[Item-finding records]
# # # #

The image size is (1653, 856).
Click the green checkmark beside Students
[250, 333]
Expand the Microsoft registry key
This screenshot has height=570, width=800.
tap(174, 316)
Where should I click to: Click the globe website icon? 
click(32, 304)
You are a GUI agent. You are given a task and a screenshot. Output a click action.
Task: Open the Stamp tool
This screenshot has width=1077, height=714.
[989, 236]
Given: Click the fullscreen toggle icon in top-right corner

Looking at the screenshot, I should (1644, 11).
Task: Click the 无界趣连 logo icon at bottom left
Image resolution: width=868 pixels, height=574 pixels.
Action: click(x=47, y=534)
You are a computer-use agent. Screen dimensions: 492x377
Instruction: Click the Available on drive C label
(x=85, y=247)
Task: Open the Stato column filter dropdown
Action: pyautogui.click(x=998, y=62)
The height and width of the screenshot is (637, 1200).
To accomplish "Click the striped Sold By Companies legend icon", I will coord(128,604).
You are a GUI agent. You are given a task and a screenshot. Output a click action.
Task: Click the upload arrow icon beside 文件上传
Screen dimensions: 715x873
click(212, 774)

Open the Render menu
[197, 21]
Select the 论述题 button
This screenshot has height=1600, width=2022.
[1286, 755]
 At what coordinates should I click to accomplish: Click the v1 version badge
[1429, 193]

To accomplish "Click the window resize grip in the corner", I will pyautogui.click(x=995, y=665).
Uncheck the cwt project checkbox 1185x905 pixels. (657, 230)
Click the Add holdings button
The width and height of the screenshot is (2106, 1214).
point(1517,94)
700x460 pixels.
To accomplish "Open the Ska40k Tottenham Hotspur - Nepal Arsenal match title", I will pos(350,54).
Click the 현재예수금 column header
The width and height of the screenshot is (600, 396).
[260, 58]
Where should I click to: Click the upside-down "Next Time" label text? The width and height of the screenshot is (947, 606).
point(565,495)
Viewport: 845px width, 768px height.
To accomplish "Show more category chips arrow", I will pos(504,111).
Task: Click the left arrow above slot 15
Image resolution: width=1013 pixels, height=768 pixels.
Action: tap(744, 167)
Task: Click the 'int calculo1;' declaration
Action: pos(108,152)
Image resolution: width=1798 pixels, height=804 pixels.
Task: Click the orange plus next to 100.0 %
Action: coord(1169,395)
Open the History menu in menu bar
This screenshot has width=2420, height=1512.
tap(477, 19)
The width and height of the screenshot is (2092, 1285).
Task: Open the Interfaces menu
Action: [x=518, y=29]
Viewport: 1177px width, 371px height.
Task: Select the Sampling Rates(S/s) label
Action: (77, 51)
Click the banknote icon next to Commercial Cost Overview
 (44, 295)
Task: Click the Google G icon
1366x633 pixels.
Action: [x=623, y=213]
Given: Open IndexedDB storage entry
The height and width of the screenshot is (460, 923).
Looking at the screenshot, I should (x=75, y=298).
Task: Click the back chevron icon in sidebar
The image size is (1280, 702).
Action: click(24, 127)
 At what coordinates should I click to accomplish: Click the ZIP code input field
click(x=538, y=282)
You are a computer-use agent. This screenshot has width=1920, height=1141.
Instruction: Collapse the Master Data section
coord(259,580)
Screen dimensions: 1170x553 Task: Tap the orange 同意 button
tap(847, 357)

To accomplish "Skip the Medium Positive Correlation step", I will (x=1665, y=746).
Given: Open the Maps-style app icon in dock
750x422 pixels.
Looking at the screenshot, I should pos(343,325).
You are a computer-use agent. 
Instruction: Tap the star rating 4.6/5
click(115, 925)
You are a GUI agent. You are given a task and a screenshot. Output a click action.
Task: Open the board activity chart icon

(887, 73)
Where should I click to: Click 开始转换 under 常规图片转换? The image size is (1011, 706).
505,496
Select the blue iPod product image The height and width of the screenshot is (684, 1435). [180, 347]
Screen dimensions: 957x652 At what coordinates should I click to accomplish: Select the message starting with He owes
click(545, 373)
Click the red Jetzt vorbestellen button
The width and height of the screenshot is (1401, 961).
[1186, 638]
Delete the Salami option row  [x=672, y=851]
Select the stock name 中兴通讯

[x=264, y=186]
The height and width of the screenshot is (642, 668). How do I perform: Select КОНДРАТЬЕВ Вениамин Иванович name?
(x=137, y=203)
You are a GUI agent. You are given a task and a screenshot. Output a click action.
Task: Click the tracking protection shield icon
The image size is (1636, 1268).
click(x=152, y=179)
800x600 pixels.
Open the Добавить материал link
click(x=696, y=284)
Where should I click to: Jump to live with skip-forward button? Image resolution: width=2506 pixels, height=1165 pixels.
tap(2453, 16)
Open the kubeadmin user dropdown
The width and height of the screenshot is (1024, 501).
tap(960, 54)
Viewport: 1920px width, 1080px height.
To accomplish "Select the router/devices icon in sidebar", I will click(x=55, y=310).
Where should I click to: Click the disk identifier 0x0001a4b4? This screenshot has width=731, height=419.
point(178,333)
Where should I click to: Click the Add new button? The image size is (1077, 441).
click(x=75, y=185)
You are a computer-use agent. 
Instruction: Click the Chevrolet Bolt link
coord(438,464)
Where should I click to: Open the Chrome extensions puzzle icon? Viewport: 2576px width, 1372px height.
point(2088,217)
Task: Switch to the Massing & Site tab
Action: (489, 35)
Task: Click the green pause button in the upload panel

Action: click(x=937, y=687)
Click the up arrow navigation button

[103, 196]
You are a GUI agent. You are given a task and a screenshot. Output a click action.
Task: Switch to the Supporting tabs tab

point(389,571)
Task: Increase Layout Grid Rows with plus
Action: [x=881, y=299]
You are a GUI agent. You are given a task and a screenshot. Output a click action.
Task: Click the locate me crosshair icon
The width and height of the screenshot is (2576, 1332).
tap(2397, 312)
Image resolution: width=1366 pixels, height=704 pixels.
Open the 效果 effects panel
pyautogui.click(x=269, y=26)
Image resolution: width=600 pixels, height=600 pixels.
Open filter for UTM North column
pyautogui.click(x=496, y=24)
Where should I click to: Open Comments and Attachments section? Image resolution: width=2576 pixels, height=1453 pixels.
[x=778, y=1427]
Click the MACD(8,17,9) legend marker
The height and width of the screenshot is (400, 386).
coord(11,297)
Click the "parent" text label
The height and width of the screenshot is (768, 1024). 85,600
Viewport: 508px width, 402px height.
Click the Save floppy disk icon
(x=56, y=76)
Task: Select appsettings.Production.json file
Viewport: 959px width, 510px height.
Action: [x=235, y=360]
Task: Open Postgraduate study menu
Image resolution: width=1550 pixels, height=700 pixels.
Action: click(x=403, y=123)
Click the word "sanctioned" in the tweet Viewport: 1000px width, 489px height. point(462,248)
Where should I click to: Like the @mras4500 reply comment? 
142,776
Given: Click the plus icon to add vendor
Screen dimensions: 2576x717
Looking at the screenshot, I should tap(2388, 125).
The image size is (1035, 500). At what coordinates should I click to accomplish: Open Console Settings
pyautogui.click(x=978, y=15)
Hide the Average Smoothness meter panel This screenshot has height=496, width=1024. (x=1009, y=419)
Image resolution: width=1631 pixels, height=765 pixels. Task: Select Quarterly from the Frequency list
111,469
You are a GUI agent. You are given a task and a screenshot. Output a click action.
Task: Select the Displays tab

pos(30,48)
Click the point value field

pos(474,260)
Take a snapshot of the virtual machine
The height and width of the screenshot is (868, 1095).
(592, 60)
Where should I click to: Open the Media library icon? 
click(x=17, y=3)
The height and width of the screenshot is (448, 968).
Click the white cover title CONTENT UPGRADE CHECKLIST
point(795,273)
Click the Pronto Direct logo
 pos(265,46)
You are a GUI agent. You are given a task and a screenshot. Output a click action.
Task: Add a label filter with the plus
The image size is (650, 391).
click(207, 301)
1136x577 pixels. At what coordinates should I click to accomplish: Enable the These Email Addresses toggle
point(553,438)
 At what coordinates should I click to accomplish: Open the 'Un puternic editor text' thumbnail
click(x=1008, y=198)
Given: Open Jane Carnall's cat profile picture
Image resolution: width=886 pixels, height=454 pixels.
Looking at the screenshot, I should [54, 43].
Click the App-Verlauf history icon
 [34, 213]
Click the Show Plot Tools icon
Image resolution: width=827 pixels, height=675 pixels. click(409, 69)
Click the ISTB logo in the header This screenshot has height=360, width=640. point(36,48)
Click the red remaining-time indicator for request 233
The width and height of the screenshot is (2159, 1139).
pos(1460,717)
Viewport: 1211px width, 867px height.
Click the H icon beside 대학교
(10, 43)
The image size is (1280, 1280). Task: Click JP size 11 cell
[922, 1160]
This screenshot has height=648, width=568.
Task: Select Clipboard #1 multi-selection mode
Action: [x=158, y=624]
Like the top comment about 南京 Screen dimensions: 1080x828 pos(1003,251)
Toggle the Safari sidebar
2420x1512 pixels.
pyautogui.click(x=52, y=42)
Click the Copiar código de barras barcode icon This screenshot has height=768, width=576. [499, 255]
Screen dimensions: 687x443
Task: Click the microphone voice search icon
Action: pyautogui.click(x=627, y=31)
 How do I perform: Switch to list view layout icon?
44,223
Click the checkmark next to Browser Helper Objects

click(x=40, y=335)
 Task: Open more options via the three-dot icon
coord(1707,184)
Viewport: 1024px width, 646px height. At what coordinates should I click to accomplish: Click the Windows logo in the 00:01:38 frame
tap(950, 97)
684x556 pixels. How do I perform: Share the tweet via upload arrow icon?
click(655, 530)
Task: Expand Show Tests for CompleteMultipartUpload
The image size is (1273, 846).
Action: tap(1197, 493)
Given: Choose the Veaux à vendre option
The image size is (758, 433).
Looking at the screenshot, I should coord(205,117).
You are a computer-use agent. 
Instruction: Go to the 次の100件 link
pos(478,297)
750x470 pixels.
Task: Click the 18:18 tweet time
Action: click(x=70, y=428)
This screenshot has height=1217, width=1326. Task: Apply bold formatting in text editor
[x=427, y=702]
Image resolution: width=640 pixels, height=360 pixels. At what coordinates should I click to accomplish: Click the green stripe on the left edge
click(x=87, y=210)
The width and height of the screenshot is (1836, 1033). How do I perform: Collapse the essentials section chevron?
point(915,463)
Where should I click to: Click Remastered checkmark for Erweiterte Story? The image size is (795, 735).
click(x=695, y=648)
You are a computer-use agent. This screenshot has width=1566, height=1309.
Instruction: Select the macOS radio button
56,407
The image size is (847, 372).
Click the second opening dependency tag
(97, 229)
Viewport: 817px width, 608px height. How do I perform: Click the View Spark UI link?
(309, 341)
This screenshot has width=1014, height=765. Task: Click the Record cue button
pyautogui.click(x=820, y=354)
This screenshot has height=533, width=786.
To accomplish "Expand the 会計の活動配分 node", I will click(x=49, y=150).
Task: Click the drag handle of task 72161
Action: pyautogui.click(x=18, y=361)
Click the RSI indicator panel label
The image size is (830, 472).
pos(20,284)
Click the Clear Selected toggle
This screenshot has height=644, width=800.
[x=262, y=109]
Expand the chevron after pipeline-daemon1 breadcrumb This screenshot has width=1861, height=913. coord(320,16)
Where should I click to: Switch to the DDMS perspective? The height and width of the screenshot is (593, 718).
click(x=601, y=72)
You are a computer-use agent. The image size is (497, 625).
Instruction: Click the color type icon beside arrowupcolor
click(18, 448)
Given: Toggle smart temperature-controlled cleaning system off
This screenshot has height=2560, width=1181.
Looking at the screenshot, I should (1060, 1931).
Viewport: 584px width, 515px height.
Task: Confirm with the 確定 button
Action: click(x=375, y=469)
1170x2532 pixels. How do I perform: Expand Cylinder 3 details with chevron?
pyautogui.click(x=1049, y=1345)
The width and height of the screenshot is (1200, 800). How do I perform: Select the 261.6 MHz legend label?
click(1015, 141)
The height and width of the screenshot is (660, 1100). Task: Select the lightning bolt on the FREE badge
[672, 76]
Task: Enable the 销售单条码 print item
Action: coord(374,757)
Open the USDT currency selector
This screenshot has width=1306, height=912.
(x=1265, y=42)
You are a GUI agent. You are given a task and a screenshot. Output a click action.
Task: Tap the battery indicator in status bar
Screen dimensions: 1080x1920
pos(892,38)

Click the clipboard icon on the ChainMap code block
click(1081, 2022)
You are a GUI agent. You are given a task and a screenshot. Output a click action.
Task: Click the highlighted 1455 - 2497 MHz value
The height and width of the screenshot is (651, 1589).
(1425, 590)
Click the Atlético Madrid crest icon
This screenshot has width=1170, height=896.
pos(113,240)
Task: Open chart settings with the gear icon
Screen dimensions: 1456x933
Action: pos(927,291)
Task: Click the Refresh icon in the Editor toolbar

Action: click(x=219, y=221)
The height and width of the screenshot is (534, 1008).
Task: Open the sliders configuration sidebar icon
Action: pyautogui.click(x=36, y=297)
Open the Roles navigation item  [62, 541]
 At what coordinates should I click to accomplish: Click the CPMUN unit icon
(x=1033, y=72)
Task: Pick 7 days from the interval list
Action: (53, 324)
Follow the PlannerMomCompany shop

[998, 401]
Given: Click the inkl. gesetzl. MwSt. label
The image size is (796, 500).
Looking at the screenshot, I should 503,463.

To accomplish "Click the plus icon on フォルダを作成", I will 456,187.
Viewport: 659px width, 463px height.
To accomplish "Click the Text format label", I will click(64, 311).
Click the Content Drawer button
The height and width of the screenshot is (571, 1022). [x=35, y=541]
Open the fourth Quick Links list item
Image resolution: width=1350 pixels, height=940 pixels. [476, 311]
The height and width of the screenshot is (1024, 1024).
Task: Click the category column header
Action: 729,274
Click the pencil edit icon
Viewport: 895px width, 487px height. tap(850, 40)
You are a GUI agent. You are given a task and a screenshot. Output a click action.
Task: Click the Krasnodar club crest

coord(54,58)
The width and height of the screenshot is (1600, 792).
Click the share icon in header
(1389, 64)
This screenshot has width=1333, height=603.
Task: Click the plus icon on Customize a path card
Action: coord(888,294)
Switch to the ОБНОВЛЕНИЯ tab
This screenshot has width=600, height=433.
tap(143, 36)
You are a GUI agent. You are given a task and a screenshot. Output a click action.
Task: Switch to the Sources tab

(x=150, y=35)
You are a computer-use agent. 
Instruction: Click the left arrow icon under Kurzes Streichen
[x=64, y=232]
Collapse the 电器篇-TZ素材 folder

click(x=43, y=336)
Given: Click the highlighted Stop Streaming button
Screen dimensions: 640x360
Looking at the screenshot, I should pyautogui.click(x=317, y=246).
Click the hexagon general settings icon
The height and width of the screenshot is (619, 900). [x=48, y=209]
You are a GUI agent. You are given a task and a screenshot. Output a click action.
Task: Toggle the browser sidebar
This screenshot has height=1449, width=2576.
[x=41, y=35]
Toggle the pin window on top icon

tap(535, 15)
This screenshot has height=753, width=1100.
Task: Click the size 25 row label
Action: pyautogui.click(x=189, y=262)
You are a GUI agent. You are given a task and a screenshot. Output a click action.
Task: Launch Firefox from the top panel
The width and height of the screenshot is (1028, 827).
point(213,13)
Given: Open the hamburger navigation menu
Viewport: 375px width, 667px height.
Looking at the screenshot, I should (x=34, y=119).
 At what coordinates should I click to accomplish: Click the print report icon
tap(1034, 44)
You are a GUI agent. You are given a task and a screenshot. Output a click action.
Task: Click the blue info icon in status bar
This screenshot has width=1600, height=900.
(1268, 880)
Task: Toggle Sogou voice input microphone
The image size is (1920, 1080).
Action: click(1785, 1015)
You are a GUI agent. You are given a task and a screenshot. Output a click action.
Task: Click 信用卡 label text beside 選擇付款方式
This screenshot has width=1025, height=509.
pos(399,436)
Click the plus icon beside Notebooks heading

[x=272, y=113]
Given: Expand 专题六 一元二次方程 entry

# # # #

Exercise description. Reproduce word for word the part of the records that opens with the line containing "Click the App-Verlauf history icon" and closes with the line containing "Image resolution: width=827", including both of those lines.

Result of the task.
Click the App-Verlauf history icon
 [34, 213]
Click the Show Plot Tools icon
Image resolution: width=827 pixels, height=675 pixels. click(409, 69)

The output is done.